**What is required:**
Format the rows as a two-column CSV with the headers input and output. Begin at the line that has "The image size" and stop after the line that has "The height and width of the screenshot is (512, 1024).". Put each row's text and its answer in a single quoted field each, with line breaks replaced by spaces.
** Dataset records follows **
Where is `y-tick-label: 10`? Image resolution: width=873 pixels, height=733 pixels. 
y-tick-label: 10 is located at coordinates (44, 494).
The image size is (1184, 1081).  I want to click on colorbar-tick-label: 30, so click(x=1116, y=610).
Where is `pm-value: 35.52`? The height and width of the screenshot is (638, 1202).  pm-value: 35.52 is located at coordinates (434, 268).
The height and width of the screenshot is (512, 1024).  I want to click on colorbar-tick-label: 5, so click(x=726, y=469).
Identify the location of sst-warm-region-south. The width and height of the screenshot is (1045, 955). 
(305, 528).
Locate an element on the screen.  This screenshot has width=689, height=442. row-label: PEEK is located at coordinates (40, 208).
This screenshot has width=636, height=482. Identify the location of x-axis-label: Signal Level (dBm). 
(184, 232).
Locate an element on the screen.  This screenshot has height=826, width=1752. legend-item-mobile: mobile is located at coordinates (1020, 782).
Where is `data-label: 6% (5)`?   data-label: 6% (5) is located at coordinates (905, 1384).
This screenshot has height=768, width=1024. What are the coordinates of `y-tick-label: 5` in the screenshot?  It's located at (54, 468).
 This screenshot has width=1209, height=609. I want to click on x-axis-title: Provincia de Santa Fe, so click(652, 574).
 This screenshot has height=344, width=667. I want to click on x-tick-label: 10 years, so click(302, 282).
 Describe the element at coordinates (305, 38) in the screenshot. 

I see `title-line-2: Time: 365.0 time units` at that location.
** End of Dataset records **
**Task response:**
input,output
"The image size is (1184, 1081).","I want to click on colorbar-tick-label: 30, so click(x=1116, y=610)."
"Where is `pm-value: 35.52`? The height and width of the screenshot is (638, 1202).","pm-value: 35.52 is located at coordinates (434, 268)."
"The height and width of the screenshot is (512, 1024).","I want to click on colorbar-tick-label: 5, so click(x=726, y=469)."